Предоставленный текст
В 1954 году студентов-переводчиков со скандинавских языков решили «переучить» на преподавателей английского языка. Михнову не хотелось возвращаться в школу даже в качестве учителя, и он вознамерился перейти в Театральный институт. Здесь ему сразу же крупно повезло через невезение: на актерский факультет его не зачислили, но зато он стал студентом постановочного факультета и попал в класс театрального режиссера и художника Николая Павловича Акимова. Акимов был одним из немногих в Ленинграде, связанных и со свободой творческого эксперимента 1920-х – начала 1930-х годов (в частности, с традицией ОБЭРИУ), и с современной западной культурой. Год знакомства с Михновым был и в его жизни очень существенным, как, впрочем, и в жизни всей советской страны – ведь шел первый год после смерти Сталина и окончания массовых репрессий. Еще недавно, в 1949-м, Акимова отстранили за «формализм» от руководства Театром комедии. Предложение возглавить постановочный факультет Театрального института стало для него одним из знаков окончания опалы. Акимов щедро делился свободой со своими студентами, позволяя им неформально учиться и общаться, углубляясь в подзапретный «формализм», который оправдывался театральной спецификой школы. Он читал лекции об истории искусства XX века, показывая привезенные из поездок в Европу книги о модернизме. В 1950-е из класса Акимова вышли самые известные ленинградские абстракционисты и сюрреалисты, которые, не задержавшись в театре, сразу же двинулись в неофициальную культуру: Юрий Дышленко, Татьяна Кернер, Виталий Кубасов, Михаил Кулаков, Владимир Михайлов, Алек Раппопорт, Игорь Тюльпанов, Олег Целков. Акимов благоволил Михнову, в котором сразу распознал собрата по цеху. В 1957 году на выставке студенческих произведений в Доме работников искусств Акимов, взглянув на стенд Михнова, сказал: «Я покупаю все… Мы присутствуем при рождении Художника».

Поставленная задача A
Перечислите всех художников, названных в тексте об Акимове и Михнове среди вышедших в 1950-е годы из класса Акимова.

Данные для указания точек на скриншотах и в документах:
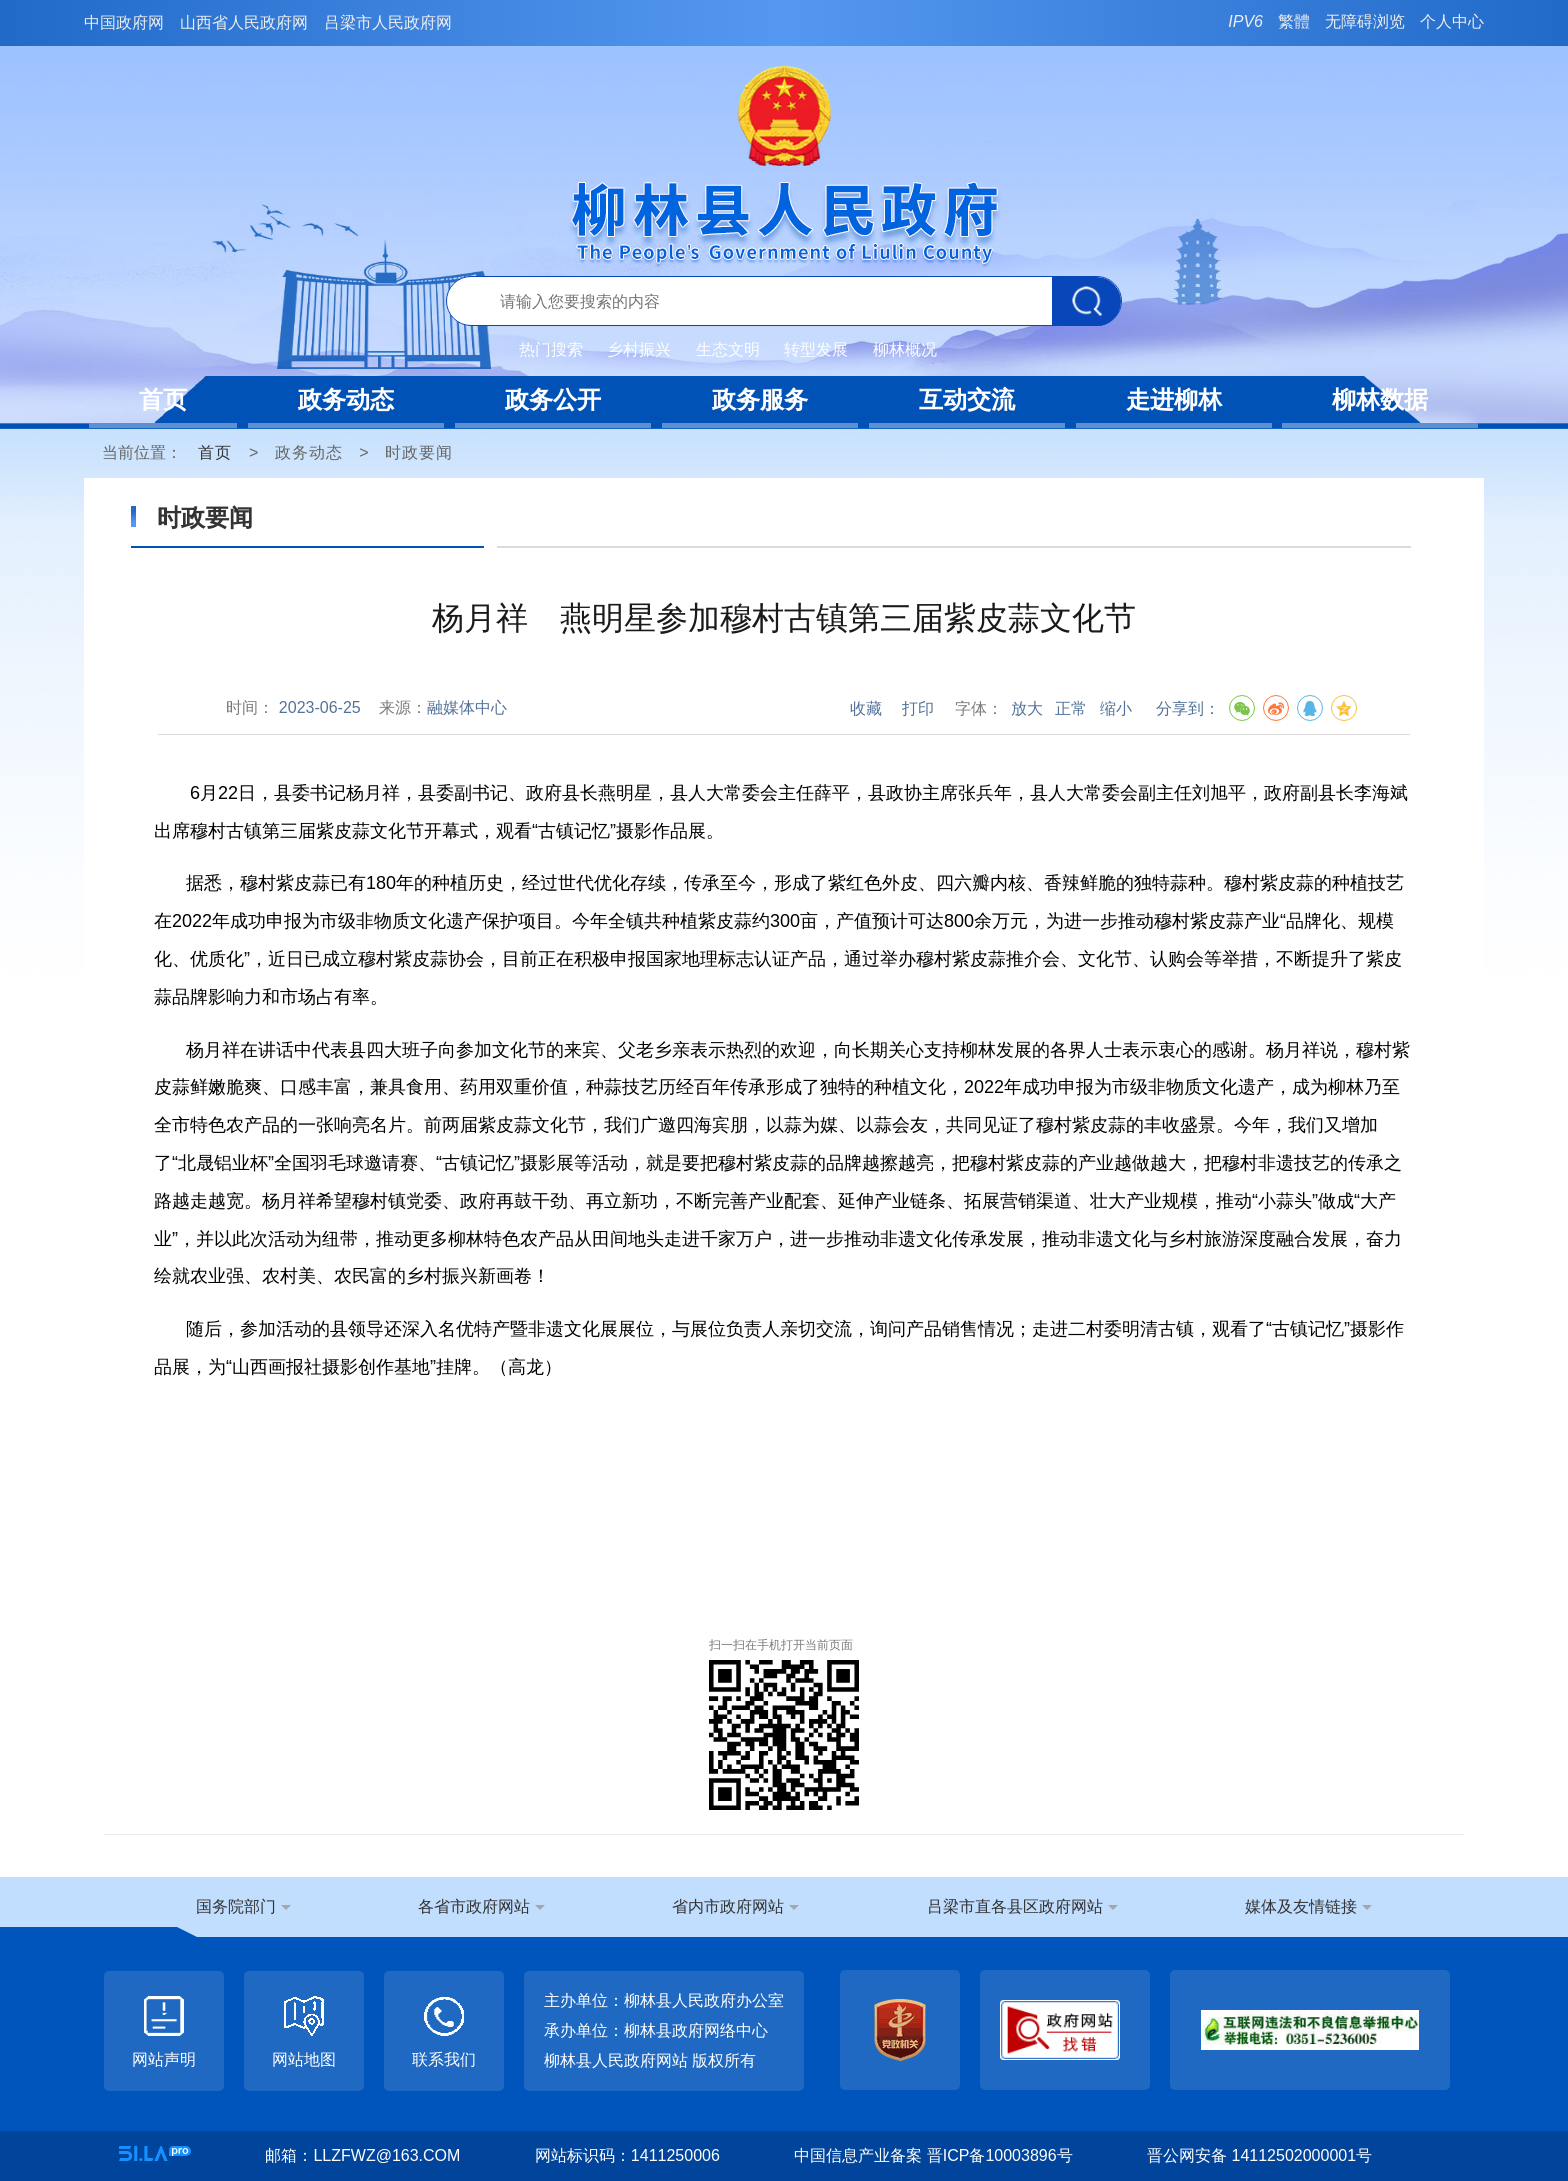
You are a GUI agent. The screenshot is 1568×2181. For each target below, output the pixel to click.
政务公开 (553, 399)
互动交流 (967, 399)
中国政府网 (124, 22)
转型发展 (816, 349)
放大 (1027, 708)
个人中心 (1452, 21)
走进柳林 (1174, 399)
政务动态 (346, 399)
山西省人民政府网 (244, 22)
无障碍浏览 (1365, 21)
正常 (1071, 708)
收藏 (866, 708)
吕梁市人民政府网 (388, 22)
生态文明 (728, 349)
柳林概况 (905, 349)
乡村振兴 (639, 349)
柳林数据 (1380, 399)
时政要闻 (419, 452)
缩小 (1116, 708)
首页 (163, 399)
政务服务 (760, 399)
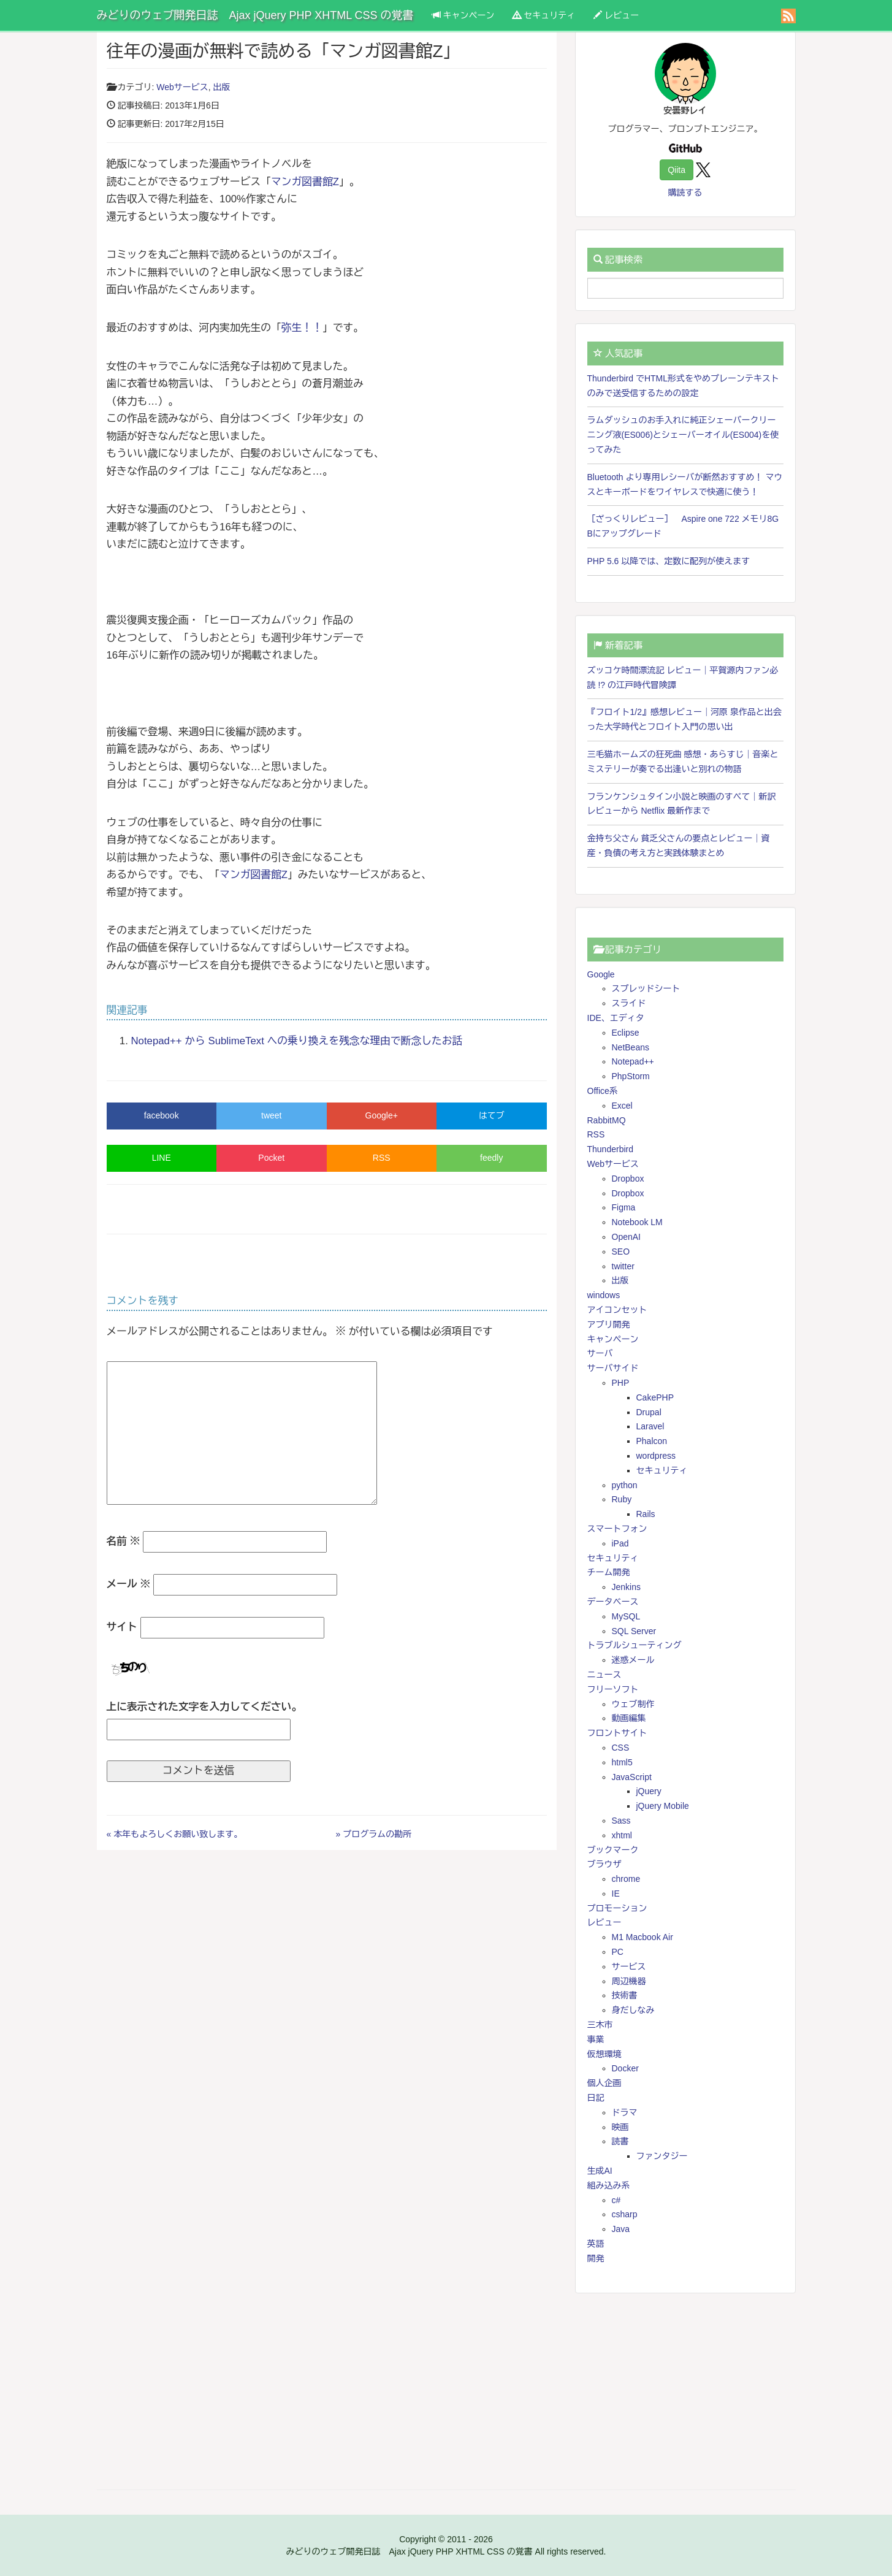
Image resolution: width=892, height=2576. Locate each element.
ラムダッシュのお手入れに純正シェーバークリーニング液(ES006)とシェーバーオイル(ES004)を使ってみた (683, 434)
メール (129, 1584)
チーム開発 (608, 1572)
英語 (595, 2244)
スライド (629, 1003)
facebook (161, 1115)
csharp (625, 2214)
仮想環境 (604, 2054)
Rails (645, 1514)
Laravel (650, 1426)
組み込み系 (608, 2185)
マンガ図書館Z (305, 182)
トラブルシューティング (634, 1645)
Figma (624, 1207)
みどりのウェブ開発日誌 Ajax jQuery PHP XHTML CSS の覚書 (255, 15)
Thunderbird (610, 1149)
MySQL (626, 1616)
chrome (626, 1879)
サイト (122, 1627)
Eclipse (625, 1033)
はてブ (492, 1115)
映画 (620, 2127)
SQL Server (634, 1631)
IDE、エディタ (615, 1018)
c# (616, 2200)
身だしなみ (633, 2010)
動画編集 (629, 1718)
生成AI (599, 2171)
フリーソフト (613, 1689)
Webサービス (182, 87)
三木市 (600, 2025)
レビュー (616, 15)
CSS (621, 1747)
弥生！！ (301, 328)
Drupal (648, 1412)
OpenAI (626, 1237)
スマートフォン (617, 1529)
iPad (620, 1543)
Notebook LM (637, 1222)
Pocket (271, 1158)
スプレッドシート (646, 988)
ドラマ (625, 2112)
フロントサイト (617, 1733)
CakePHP (655, 1397)
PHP (621, 1383)
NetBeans (630, 1047)
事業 (595, 2039)
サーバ (600, 1353)
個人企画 (604, 2083)
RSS (382, 1158)
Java (621, 2229)
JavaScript (632, 1777)
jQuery (648, 1791)
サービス (629, 1966)
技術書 (625, 1995)
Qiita (676, 170)
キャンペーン (463, 15)
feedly (491, 1158)
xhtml (622, 1835)
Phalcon (652, 1441)
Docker (625, 2068)
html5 (622, 1762)
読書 (620, 2141)
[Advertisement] (685, 2391)
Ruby (622, 1499)
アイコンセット (617, 1310)
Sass (621, 1820)
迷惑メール (633, 1660)
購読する (685, 192)
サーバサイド (613, 1368)
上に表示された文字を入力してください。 (204, 1707)
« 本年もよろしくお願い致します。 (175, 1834)
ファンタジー (662, 2156)
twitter (623, 1266)
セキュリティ (544, 15)
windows (603, 1295)
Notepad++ (633, 1061)
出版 (222, 87)
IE (616, 1893)
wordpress (656, 1456)
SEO (621, 1251)
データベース (613, 1602)
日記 (595, 2098)
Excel (622, 1105)
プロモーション (617, 1908)
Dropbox (628, 1178)
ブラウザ (604, 1864)
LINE (161, 1158)
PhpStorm (631, 1076)
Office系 (602, 1091)
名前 (123, 1541)
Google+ (381, 1115)
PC (617, 1952)
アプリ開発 (608, 1324)
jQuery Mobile (662, 1806)
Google (601, 974)
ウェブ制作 (633, 1704)
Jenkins (626, 1587)
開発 (595, 2258)
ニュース (604, 1675)
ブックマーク (613, 1850)
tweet (271, 1115)
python (625, 1485)
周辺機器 (629, 1981)
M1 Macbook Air (642, 1937)
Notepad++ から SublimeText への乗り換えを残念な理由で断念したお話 (297, 1041)
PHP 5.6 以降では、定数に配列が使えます (668, 561)
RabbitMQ (606, 1120)
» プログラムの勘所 (374, 1834)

Поставленная задача B
Повторите без изменений строки листинга от строки с "政务服务 (760, 399)" до строки с "マンガ図書館Z (305, 182)", включая обе. Изображения в ответ не включайте.

Письменный ответ A
Юрий Дышленко, Татьяна Кернер, Виталий Кубасов, Михаил Кулаков, Владимир Михайлов, Алек Раппопорт, Игорь Тюльпанов, Олег Целков.

Письменный ответ B
政务服务 (760, 399)
Image resolution: width=892, height=2576. Locate each element.
ラムダッシュのお手入れに純正シェーバークリーニング液(ES006)とシェーバーオイル(ES004)を使ってみた (683, 434)
メール (129, 1584)
チーム開発 (608, 1572)
英語 (595, 2244)
スライド (629, 1003)
facebook (161, 1115)
csharp (625, 2214)
仮想環境 (604, 2054)
Rails (645, 1514)
Laravel (650, 1426)
組み込み系 (608, 2185)
マンガ図書館Z (305, 182)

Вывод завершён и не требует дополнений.